Zhang Sheng, Bei Zhenghao, Ling Tonghua, Chen Qianqian, Zhang Liang
School of Civil Engineering, Hunan City University, Yiyang, 413000, China.
School of Civil Engineering, Changsha University of Science & Technology, Changsha, 410114, China.
Sci Rep. 2024 Oct 25;14(1):25416. doi: 10.1038/s41598-024-77173-4.
Accurate detection of asphalt pavement distress is crucial for road maintenance and traffic safety. However, traditional convolutional neural networks usually struggle with this task due to the varied distress patterns and complex background in the images. To enhance the accuracy of asphalt pavement distress identification across various scenarios, this paper introduces an improved model named SMG-YOLOv8, based on the YOLOv8s framework. This model integrates the space-to-depth module and the multi-scale convolutional attention mechanism, while optimizing the backbone's C2f structure with a more efficient G-GhostC2f structure. Experimental results demonstrate that SMG-YOLOv8 outperforms the YOLOv8s baseline model, achieving P and mAP50 scores of 81.1% and 79.4% respectively, marking an increase of 8.2% and 12.5% over the baseline. Furthermore, SMG-YOLOv8 exhibits clear advantages in identifying various types of pavement distresses, including longitudinal cracks, transverse cracks, mesh cracks, and potholes, when compared to YOLOv5n, YOLOv5s, YOLOv6s, YOLOv8n, and SSD models. This enhancement optimizes the network structure, reducing the number of parameters while maintaining excellent detection performance.
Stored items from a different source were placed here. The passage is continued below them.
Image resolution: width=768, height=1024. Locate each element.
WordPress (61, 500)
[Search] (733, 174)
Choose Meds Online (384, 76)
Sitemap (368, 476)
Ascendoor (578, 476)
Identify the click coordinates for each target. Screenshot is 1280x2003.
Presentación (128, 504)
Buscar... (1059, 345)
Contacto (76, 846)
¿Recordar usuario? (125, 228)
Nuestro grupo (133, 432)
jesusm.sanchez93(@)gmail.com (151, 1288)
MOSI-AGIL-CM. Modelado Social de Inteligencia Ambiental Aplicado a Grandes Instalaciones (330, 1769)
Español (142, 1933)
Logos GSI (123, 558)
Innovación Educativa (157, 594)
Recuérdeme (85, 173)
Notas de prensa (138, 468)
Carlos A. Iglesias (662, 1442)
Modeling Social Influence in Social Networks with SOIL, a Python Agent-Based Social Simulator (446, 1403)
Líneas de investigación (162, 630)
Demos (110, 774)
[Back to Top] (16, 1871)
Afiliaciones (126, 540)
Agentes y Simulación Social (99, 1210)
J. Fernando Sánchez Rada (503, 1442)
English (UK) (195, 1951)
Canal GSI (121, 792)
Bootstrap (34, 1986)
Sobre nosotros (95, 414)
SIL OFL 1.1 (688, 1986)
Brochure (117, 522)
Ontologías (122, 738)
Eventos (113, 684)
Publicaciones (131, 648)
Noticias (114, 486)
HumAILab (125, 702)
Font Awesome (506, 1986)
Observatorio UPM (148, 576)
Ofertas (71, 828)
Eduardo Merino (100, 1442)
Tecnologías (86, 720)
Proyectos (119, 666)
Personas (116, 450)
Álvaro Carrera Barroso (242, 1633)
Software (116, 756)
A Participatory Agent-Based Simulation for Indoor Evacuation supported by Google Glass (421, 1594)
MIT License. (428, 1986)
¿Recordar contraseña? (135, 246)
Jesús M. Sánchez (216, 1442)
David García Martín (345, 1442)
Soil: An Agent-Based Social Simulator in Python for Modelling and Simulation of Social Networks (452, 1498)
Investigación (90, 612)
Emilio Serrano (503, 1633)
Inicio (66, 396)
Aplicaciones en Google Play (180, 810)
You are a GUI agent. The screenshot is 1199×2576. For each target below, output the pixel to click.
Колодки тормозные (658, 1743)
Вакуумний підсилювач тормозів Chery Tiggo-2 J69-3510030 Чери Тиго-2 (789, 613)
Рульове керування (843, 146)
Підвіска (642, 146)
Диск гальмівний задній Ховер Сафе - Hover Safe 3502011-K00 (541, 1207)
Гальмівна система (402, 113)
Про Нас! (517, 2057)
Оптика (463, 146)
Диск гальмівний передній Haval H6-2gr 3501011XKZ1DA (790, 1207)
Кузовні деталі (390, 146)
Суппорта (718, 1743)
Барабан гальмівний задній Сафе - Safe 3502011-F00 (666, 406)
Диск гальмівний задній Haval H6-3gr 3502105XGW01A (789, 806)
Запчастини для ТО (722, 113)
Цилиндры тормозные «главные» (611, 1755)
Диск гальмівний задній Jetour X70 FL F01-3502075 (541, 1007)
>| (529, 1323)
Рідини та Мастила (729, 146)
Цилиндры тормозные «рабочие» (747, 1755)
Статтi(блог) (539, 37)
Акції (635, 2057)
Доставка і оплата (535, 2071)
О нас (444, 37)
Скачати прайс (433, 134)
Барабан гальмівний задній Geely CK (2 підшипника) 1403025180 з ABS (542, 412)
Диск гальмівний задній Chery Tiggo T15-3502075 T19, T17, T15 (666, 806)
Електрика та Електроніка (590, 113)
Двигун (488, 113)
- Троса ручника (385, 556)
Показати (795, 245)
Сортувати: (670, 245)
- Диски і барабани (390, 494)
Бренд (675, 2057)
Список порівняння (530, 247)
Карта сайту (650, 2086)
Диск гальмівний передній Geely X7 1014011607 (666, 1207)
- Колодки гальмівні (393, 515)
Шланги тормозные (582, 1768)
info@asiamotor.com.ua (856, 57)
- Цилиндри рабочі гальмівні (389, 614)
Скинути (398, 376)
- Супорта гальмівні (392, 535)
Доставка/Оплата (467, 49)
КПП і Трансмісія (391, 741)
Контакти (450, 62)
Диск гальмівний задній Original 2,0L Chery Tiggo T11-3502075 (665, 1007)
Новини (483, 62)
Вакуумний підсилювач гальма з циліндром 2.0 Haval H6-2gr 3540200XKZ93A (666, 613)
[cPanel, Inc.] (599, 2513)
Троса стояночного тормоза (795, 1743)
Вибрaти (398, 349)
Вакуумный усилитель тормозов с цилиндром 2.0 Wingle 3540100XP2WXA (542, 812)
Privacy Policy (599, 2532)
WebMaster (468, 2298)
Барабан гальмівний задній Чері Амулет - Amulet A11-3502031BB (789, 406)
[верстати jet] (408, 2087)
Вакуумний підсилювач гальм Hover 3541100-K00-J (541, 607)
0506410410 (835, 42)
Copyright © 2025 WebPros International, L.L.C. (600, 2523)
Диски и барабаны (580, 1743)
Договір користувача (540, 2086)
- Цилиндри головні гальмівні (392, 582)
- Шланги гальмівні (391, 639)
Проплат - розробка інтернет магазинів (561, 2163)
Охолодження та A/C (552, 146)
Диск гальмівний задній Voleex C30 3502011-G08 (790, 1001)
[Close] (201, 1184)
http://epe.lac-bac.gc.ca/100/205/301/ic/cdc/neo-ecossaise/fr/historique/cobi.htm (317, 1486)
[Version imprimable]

In real-world scenarios, the SMG-YOLOv8 model, when applied to image data collected from projects, achieves a P of 80.5% and an R of 86.2%. This result demonstrates its excellent generalization capability and practicality. The model provides significant technical support for the intelligent detection of pavement distress.
准确检测沥青路面病害对于道路养护和交通安全至关重要。然而,由于图像中病害模式多样且背景复杂,传统卷积神经网络在这项任务上通常面临困难。为提高沥青路面病害在各种场景下识别的准确性,本文基于YOLOv8s框架引入了一种名为SMG-YOLOv8的改进模型。该模型集成了空间到深度模块和多尺度卷积注意力机制,同时用更高效的G-GhostC2f结构优化骨干网络的C2f结构。实验结果表明,SMG-YOLOv8优于YOLOv8s基线模型,P和mAP50分数分别达到81.1%和79.4%,比基线分别提高了8.2%和12.5%。此外,与YOLOv5n、YOLOv5s、YOLOv6s、YOLOv8n和SSD模型相比,SMG-YOLOv8在识别各种类型的路面病害(包括纵向裂缝、横向裂缝、网状裂缝和坑洼)方面具有明显优势。这种改进优化了网络结构,在保持出色检测性能的同时减少了参数数量。在实际场景中,SMG-YOLOv8模型应用于项目采集的图像数据时,P为80.5%,R为86.2%。这一结果表明其具有出色的泛化能力和实用性。该模型为路面病害的智能检测提供了重要的技术支持。